In weiteren Panels sprechen unter anderem Kilian Kaminski von refurbed, Lisa Smith von Prewave, Tobias Homberger von myClubs, Johannes Ferner von fiskaly und Denise Hirner von UpNano über Risiko. Auch die politische Seite ist beim AustrianStartups Summit vertreten: Staatssekretärin Elisabeth Zehetner, zuständig für Energie, Startups und Tourismus, sowie Staatssekretär Alexander Pröll (vollständige Liste der Speaker).

Masterclasses

Neben dem Bühnenprogramm finden mehrere Masterclasses statt: Schönherr erklärt in „Termsheet Decoded“, worauf es vor der Vertragsunterschrift ankommt, aws zeigt in „Scaling Beyond Equity“ Finanzierungswege jenseits von Eigenkapital, und Minted gibt in „Changing Winds“ einen Überblick über Förderprogramme, Regularien und den Einfluss von KI auf die Förderlandschaft.

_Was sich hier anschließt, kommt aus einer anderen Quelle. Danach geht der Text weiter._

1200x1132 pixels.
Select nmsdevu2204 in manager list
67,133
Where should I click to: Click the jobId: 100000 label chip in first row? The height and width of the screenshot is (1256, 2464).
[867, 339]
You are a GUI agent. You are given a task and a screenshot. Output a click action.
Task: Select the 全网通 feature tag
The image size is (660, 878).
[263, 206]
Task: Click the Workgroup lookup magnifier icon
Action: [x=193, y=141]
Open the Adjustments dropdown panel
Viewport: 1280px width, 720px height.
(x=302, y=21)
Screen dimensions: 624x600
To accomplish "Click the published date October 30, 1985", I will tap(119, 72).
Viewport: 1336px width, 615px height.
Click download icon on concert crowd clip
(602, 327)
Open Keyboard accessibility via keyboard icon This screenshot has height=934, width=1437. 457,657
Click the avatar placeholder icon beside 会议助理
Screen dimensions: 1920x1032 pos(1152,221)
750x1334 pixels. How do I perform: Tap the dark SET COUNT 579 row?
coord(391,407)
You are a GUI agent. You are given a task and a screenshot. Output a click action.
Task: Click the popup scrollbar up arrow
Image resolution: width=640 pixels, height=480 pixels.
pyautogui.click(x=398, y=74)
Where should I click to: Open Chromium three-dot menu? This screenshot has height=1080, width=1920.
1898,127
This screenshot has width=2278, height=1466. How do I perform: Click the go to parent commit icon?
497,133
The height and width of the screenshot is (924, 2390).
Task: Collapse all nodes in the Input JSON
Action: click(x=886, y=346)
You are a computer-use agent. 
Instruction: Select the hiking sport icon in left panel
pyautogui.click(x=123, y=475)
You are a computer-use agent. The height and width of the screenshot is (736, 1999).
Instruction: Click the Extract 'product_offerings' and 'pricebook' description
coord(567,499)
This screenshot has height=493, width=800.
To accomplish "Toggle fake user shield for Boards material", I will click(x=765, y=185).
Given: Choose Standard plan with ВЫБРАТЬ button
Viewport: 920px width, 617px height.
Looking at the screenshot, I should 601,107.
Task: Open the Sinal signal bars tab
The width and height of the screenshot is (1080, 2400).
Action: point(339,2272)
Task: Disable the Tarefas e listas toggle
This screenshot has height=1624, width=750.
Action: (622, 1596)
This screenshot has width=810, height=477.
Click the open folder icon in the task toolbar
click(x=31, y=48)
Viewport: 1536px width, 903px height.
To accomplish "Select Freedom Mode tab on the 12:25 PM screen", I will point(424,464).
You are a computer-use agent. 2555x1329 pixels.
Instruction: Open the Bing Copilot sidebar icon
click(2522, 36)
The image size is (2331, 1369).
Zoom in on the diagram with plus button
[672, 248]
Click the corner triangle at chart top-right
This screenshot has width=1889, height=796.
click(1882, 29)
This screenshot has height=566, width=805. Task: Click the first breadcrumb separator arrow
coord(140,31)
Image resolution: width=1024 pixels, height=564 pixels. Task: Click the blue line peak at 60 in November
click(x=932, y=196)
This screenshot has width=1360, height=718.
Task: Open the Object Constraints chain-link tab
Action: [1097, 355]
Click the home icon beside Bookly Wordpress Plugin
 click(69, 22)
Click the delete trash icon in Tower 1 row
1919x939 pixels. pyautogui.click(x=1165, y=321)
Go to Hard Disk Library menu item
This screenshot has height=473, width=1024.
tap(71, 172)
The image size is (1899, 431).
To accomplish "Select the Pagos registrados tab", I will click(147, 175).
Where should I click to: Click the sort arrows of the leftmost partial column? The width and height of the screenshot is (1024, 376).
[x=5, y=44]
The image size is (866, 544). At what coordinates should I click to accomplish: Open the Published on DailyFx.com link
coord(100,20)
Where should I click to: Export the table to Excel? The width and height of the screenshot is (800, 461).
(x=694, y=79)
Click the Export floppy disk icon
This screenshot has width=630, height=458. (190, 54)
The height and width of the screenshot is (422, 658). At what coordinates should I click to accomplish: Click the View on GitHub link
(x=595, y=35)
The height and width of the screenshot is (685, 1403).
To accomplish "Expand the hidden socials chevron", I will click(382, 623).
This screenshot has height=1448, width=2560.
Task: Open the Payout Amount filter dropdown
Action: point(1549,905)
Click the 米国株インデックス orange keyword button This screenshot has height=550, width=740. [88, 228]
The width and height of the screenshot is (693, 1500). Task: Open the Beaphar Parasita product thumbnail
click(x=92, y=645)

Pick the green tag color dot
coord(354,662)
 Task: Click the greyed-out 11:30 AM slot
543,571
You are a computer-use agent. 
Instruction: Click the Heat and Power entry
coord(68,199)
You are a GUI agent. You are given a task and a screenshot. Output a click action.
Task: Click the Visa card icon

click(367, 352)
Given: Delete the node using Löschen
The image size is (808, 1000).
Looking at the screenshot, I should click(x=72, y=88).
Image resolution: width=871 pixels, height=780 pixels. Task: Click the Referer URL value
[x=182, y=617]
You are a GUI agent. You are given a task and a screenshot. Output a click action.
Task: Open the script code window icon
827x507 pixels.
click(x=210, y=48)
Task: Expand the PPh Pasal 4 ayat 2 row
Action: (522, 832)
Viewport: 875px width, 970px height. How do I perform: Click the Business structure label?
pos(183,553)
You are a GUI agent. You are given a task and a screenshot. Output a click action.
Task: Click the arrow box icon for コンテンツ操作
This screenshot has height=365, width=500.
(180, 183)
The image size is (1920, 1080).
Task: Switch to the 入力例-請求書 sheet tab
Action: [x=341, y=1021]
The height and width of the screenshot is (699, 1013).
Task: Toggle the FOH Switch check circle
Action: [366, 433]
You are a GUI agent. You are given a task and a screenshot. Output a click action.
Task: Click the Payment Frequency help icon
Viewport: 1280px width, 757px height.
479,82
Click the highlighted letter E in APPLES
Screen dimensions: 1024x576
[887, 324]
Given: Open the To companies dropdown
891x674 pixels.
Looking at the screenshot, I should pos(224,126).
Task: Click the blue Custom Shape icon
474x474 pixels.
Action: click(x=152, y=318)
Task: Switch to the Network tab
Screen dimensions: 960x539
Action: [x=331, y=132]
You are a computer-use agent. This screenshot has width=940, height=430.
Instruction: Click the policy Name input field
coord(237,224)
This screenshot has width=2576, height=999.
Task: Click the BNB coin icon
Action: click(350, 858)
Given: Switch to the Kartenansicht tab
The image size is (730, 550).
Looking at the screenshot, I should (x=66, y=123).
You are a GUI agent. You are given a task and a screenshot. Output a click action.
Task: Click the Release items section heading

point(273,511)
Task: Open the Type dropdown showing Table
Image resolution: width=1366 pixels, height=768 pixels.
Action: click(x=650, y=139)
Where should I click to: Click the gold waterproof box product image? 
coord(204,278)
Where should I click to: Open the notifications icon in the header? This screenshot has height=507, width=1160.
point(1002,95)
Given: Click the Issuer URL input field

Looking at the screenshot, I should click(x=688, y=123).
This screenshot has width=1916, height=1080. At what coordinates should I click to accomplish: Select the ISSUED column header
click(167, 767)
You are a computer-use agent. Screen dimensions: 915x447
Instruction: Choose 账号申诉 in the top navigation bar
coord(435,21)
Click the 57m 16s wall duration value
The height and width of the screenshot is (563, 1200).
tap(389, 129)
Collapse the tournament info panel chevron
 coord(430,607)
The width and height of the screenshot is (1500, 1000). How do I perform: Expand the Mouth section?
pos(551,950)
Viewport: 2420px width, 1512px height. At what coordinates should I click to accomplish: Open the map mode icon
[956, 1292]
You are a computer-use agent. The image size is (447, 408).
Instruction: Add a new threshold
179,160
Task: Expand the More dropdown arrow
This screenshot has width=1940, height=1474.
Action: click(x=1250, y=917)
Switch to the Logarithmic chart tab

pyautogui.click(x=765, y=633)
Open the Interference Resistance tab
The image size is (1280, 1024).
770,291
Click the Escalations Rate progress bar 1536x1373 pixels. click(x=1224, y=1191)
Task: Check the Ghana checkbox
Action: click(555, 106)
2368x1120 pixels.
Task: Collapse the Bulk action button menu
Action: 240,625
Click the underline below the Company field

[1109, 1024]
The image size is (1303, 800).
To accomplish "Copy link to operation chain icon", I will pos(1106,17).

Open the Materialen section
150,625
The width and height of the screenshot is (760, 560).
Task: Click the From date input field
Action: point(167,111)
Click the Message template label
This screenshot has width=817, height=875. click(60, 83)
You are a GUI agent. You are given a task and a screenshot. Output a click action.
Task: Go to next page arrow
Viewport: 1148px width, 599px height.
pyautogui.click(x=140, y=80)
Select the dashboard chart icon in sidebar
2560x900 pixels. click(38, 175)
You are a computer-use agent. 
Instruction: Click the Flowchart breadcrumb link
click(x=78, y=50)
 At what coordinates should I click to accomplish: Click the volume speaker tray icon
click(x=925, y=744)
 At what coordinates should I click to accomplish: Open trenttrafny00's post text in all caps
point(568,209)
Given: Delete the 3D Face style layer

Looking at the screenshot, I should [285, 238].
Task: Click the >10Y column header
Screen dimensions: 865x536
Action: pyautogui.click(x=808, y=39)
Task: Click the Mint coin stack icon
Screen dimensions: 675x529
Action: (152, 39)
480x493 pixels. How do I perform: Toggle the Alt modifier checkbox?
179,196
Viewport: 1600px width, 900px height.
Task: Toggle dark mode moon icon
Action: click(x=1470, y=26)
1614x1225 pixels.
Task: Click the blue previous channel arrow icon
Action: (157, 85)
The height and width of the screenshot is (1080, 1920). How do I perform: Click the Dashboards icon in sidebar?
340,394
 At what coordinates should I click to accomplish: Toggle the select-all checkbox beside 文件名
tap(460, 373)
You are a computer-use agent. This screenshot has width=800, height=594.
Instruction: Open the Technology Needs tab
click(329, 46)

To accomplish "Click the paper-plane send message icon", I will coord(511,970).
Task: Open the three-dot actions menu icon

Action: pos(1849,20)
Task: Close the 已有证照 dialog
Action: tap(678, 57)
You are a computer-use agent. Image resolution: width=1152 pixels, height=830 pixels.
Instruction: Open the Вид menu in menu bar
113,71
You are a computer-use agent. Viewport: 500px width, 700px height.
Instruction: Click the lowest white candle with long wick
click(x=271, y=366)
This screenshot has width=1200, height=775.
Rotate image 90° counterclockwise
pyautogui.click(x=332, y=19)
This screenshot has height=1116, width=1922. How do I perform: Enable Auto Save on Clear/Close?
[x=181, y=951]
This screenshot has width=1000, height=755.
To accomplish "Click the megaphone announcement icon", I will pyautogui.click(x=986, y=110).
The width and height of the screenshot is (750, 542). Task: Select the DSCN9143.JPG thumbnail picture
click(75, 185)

In „Born Global Mindset – Building Companies That Scale Beyond Borders“ zeigt Advantage Austria, worauf es beim internationalen Wachstum von Startups ankommt.

Für den AustrianStartups Summit Pitch Master 2026 können sich Startups mit Sitz in Österreich, mindestens einem Minimum Viable Product und maximal drei Millionen Euro an Umsatz oder Investment bewerben. Die Jury besteht unter anderem aus aktiven Investor:innen. Bewerbung und weitere Infos findet man hier.

Parallel zum Programm zeigen Startups und Partner auf der Startup-Messe ihre Produkte und Lösungen. Für Investor:innen gibt es zusätzlich die Investor Lounge mit kuratiertem Matchmaking. Der Zugang ist im Investor:innen-Ticket inkludiert. Reguläre Tickets kosten 149 Euro, Investor-Tickets mit Zugang zur Investor Lounge 299 Euro. Mitglieder von AustrianStartups erhalten ihr Ticket kostenlos.